Writing: A Character

Finishing his cooled tea and a chapter of Walden he closed his book and pondered on the soaked bag of leaves sitting in his cup. He tried to imagine where they came from and what the farmers who harvested them looked like, and if Thoreau could subsist alone in the woods by growing his own food would he be able to do the same. He felt certain that he could; yet as soon as his conviction arose that inner voice, the same which has always drummed in him a lion's courage, also reproached him for dreaming of some way of life closed to him, and that he should improve on being a good son to his parents and a good man to his society instead of desiring a vagabond's life. To be sure this is what he has always wanted for himself, a self-reliance that seeks not the permission to live from other men, but like a beast fettered in a cage he does not know the way out and has come to learn through the passage of time that howling his grievances is futile; it rewards more to maintain an outward indifference while getting his regular fill to eat.

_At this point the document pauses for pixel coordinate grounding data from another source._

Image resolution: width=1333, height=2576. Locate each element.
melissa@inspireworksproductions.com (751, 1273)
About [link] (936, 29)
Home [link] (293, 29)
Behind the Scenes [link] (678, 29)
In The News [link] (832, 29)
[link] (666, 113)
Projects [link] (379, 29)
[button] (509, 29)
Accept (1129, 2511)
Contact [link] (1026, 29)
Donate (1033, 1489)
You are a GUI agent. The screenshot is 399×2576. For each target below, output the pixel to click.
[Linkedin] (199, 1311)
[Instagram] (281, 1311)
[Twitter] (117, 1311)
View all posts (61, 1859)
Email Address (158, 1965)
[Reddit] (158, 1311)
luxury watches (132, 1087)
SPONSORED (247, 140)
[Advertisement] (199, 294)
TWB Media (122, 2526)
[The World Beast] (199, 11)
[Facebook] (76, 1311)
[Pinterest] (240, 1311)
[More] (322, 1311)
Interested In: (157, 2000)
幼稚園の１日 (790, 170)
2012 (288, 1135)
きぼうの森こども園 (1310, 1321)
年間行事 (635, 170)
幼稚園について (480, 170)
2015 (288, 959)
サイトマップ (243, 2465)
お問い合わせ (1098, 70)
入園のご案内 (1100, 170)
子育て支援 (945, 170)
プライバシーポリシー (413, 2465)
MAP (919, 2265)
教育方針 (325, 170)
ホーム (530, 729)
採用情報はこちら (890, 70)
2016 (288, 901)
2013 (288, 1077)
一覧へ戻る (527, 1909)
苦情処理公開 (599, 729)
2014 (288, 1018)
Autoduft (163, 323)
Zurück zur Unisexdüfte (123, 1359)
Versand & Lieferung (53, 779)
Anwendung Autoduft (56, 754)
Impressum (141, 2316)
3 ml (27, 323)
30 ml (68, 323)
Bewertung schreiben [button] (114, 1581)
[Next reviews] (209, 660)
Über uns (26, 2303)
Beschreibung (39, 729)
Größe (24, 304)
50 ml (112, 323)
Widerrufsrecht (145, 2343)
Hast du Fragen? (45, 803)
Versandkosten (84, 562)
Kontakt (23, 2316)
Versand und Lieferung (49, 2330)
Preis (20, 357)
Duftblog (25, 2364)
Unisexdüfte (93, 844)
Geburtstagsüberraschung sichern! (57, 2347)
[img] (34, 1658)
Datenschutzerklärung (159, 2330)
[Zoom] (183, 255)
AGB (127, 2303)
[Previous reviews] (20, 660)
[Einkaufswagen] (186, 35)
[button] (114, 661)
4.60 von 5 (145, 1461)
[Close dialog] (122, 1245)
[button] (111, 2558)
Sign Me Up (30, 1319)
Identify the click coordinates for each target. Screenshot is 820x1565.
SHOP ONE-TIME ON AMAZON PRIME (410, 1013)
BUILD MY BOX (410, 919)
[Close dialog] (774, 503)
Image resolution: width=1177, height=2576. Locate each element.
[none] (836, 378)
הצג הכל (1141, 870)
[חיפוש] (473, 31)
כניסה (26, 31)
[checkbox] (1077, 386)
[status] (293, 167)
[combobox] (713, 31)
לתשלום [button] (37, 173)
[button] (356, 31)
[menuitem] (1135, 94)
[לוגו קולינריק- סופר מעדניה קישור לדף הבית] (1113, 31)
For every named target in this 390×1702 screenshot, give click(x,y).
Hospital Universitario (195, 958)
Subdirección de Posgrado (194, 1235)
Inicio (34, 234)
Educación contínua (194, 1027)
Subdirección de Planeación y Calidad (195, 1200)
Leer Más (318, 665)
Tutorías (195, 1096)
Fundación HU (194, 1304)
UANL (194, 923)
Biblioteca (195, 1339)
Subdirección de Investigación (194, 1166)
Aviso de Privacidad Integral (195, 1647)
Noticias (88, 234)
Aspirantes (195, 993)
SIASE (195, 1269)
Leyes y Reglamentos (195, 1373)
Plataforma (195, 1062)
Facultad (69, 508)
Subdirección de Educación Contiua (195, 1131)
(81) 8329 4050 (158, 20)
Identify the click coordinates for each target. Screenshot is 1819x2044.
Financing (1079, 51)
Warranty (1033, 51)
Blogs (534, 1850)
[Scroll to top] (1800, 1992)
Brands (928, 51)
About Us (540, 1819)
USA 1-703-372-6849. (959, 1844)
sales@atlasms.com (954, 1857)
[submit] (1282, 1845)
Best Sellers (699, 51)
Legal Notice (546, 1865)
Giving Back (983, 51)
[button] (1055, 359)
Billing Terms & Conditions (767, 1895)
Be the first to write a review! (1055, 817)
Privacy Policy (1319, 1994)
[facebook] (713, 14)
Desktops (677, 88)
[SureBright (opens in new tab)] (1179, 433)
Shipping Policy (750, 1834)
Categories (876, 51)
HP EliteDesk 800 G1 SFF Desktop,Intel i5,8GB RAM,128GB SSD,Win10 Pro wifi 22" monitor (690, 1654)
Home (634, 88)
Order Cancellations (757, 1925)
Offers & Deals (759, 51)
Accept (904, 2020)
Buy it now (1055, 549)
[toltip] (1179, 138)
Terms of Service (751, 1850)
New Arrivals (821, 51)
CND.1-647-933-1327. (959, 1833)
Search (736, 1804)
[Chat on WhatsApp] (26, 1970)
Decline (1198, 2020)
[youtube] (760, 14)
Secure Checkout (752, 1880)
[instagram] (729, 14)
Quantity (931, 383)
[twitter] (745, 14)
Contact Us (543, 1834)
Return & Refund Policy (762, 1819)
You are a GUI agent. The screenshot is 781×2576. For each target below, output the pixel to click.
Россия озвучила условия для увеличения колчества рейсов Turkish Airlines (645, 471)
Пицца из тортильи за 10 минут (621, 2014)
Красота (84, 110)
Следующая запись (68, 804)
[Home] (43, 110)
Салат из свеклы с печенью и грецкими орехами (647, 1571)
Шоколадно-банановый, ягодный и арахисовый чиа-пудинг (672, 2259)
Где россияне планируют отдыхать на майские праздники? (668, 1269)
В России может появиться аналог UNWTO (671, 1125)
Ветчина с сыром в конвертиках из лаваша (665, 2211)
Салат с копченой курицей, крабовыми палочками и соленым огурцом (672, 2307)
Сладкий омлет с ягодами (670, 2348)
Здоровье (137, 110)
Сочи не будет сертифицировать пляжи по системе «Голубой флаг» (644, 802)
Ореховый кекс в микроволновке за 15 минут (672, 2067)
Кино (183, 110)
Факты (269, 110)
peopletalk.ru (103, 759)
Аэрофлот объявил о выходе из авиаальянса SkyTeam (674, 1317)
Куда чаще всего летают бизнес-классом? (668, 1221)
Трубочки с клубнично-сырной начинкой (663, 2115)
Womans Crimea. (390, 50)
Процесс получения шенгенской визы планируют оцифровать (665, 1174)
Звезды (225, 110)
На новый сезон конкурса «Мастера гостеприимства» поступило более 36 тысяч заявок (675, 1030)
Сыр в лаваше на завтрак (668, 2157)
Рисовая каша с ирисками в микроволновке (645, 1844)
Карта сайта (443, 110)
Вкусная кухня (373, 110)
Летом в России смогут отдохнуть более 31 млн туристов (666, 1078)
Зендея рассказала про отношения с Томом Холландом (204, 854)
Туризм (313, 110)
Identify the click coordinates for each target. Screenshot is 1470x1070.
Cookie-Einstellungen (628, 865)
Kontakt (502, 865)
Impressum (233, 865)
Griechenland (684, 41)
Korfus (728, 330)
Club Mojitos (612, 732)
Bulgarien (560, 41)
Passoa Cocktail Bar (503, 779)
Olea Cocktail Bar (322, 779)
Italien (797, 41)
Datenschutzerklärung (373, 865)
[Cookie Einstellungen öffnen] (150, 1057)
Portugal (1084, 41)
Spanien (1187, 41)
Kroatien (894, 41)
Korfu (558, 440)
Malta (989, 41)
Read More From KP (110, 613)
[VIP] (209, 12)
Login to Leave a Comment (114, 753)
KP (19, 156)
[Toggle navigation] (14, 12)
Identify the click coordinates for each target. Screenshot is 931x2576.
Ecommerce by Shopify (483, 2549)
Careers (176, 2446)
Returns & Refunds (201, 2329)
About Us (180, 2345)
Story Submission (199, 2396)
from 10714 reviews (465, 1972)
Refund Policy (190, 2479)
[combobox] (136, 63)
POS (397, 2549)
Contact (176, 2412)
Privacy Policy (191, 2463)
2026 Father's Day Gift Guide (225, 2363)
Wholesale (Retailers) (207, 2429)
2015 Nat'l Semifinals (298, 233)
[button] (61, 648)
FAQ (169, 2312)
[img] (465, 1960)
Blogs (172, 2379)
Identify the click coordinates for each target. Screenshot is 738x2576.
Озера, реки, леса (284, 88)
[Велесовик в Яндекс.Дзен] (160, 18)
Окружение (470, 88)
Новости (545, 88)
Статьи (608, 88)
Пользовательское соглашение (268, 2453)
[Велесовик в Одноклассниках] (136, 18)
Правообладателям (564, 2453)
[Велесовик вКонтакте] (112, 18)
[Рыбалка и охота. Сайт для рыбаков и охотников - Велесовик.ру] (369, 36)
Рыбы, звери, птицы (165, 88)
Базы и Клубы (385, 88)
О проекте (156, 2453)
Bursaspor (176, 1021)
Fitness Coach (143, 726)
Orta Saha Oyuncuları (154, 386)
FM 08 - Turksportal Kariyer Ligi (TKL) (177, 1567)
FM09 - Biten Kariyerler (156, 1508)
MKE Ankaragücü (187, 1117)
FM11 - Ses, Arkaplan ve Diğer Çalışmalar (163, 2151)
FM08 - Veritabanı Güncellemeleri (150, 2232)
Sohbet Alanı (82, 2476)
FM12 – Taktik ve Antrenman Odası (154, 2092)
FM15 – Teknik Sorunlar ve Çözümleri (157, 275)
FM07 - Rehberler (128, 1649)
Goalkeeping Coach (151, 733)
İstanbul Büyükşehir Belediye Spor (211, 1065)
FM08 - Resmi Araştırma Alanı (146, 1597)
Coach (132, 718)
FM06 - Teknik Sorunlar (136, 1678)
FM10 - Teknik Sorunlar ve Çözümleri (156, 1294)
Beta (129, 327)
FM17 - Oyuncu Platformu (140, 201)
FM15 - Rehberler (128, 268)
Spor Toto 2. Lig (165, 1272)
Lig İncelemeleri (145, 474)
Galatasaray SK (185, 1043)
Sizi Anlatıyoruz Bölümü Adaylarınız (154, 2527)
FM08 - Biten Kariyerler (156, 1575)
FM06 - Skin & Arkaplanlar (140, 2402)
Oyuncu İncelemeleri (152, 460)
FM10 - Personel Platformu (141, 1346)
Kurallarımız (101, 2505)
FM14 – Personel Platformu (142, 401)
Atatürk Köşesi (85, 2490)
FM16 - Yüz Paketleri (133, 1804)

He tossed his preoccupation aside and left the cafe, but not before sliding the chair back under the table and returning his empty cup to the counter. For here is the sort of man who does not like to take up too much space in the world, and wherever he goes if he can afford he will keep his affairs as tidy as possible and put everything back in their rightful places when done. He disdains people who talk loudly over the phone in public areas as if the space were theirs to own, and frowns upon those who leave the tables a mess of bones and rice and spilt chili sauce after their meals. Yet for his ire he hasn't such tenacity as some to openly chide these anti-socialites. There was such an evening when he had to dine alone at a foodcourt, which was not uncommon to him at all, and most of the tables for two or four were taken except one large circular table for ten which usually caters to solitary diners. As he sat there carefully eating his bowl of noodle soup, making certain to minimise the splashes of soup resulted from loose strands of noodles sliding off the chopsticks and diving back into the bowl, he observed some nearby patrons dumping uncleared trays from their tables off at where he was seated, which from two quickly grew to ten, and this so greatly disturbed his otherwise peaceful mental frame that after he finished his food he reached across the table, slapped the trays into one neat pile and carried them across the foodcourt to the tray return area.